### Assignment
Set down exactly the lines from the one containing "You are a GUI" through the end of the records below, both included, and nothing else.

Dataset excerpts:
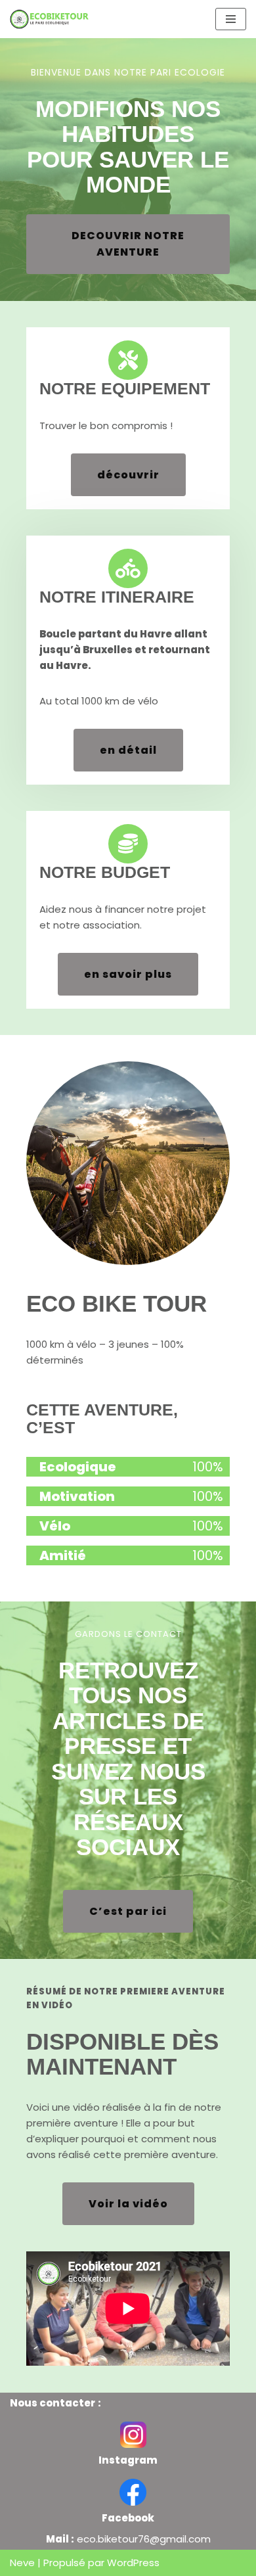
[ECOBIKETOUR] (52, 19)
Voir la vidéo (128, 2203)
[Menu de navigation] (230, 19)
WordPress (133, 2562)
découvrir (128, 474)
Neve (22, 2562)
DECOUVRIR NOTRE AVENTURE (128, 244)
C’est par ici (128, 1911)
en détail (128, 750)
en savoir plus (128, 974)
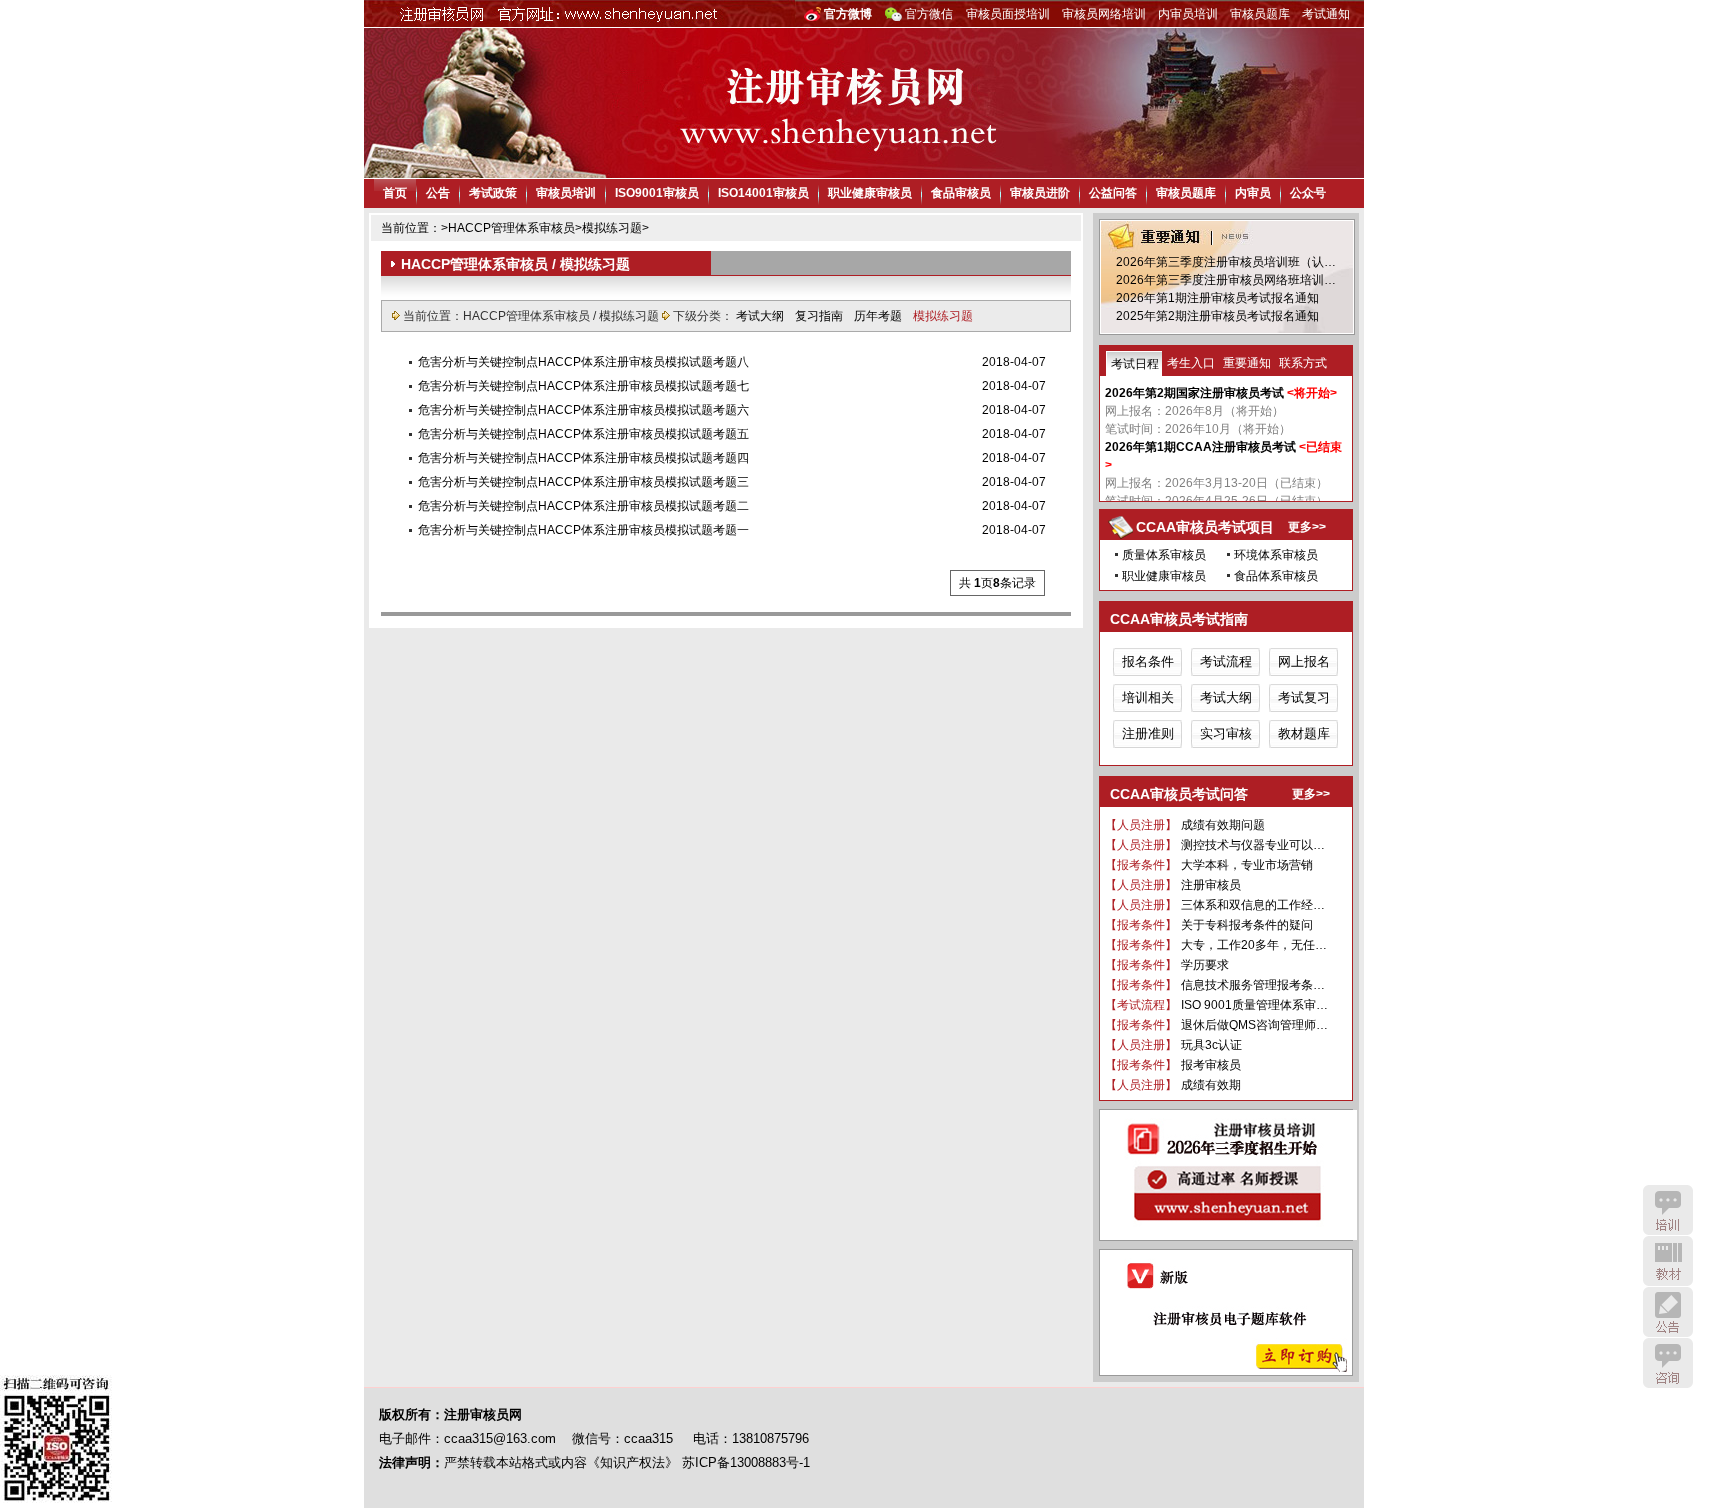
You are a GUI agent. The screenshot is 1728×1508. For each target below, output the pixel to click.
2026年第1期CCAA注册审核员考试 (1200, 447)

### Your solution
You are a GUI agent. The screenshot is 1728×1508. For each target below, output the pixel to click.
2026年第1期CCAA注册审核员考试 (1200, 447)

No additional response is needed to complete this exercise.